By providing tooling to the business analysts to make appropriate changes


within the application, not only will those rules and process changes happen
more quickly, but development resources will be freed up to focus on other
issues rather than spending so much effort making business logic changes.

Does it force us into a starring rather than supporting role?


The tools and designers in the Decisions Platform are architected in such a way
that they can be both a foundation of an application and a contributor to an
application or process. All elements need to be able to be used independently
of the other elements (forms outside the portal, rules outside flows, dashboards
embedded in other portal technologies, flows without user interactions) as well
as be able to be combined as appropriate.

While all of the elements are useful in some business applications and problem
domains, they might not be useful in your problem domain or business. The
underlying structure of these tools needs to account for this.

Can it live both in the cloud and on premise?


Many applications are moving to the cloud, maybe even most applications are
moving to the cloud; however, for a variety of reasons on premise software is
often required or unavoidable. While the benefits of centralizing the management
and administration of applications are clear, not all organizations or applications
are there. Decisions was built for the cloud and it was built for on premise
environments. The exact same software that runs in the cloud can be hosted on
premise or in your own managed servers at other public cloud providers. The
choice of where you run the workflow/rule engine is up to you.

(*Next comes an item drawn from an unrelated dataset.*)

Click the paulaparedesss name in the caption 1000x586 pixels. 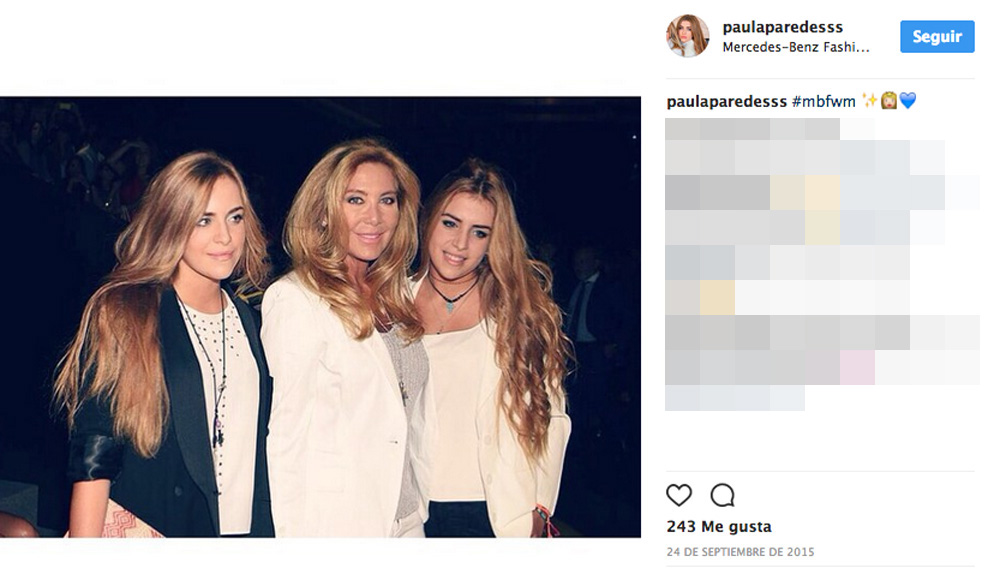click(x=726, y=101)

Additionally, we recognize that even if you a run in the cloud, a safe and robust
mechanism is needed to allow secured access to on premises resources. Very
few organizations have all systems running in the cloud and accessible – even if
this is their strategic direction.
Conclusion: Carving out
a space in the middle.
There is a balancing act to trying to be the ‘product in the middle’.

There are a set of companies in our space who care only (or seem to) about
operating in big, enterprise, complex environments. Their product directly
seems to be about supporting every new protocol, standard and enterprise
architecture. These products take tons of trained people to deploy and maintain.

The other end of the spectrum is companies whose focus seems to be on creating
the simplest development/deployment experience. These companies produce
really nice looking tools that are easy to use, very quick to learn - but are very
limited in the range of solutions they support. There is something valid about
their target - many business problems do not have any real complexity to them
and simple tools can do a lot (this is why Excel - and clones - are still the most
valuable business IT software ever created)

Decisions wants to be in the middle. We play in big enterprise systems (we


recently did a proof of concept where we had to process 100M medical claims
in a day) yet want to allow systems to be created and deployed quickly - with
customers often having something running in production in 1-2 days after initial
installation.

Our mission:
To create a set of Business User accessible technologies that allow business
users to create and evolve critical business logic. To have these tools to be as
easy to use as technologies that are targeted only at simple business problems
and operate in the most demanding environments and transaction loads.